European Voice ^ | 09/21/2013 | John Wyles

Posted on 09/21/2013 11:27:27 AM PDT by SeekAndFind

Is the German chancellor too cautious to run the EU's largest and strongest member state?

Polls suggest that more than 60% of Germans think that Angela Merkel is good for Germany. That is why she will be re-elected Chancellor of Germany in ten days' time. Few ask the question, least of all in Germany, whether Angela Merkel is good for Europe. Does she deserve and could she win similar poll ratings across the European Union?

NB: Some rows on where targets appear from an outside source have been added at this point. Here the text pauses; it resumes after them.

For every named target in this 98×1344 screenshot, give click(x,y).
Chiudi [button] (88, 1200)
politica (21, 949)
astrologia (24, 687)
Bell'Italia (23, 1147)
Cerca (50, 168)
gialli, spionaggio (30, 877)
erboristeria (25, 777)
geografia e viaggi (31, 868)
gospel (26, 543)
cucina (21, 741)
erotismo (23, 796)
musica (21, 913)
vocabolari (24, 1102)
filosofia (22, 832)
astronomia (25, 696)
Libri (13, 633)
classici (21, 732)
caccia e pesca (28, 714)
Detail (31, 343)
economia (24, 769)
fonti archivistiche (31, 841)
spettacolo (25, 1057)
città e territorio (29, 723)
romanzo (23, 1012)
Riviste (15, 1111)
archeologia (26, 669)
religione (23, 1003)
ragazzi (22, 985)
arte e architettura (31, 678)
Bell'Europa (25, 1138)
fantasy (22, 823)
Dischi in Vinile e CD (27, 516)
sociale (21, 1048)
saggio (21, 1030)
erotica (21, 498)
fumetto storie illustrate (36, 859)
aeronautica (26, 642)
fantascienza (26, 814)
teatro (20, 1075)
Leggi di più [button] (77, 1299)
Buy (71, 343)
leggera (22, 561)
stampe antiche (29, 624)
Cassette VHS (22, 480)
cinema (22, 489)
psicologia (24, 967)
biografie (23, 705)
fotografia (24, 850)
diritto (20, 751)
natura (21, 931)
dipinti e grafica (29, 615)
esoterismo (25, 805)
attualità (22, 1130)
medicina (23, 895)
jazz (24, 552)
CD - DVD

The adjective most frequently applied to the chancellor is “cautious”. In recent times, she has attempted to stifle every significant issue that might threaten her re-election and, above all, the big-picture financial reforms carrying the risk of significant costs for Germany. Her re-election will bring immediate opportunities to clear policy log-jams that have been building up for months as the election approached. Most important of these is the completion of a banking union with a sensible approach to the restructuring of failing banks behind a wall of taxpayer protection.

Does Europe need a cautious leader running the largest and strongest member state? Or would Europe do better with a German leader less risk-averse and with a style capable of winning a sympathetic hearing across borders? Throughout the financial crisis, EU policy has followed events, and rarely mastered them. Merkel shares the blame with others for confused, uncertain and sometimes contradictory leadership. The European Commission wishes to be absolved of these charges. It believes that the euro was saved by Commission President José Manuel Barroso and Olli Rehn, the European commissioner for economic and monetary affairs, persistently snapping at the heels of Germany and the other members of the eurozone.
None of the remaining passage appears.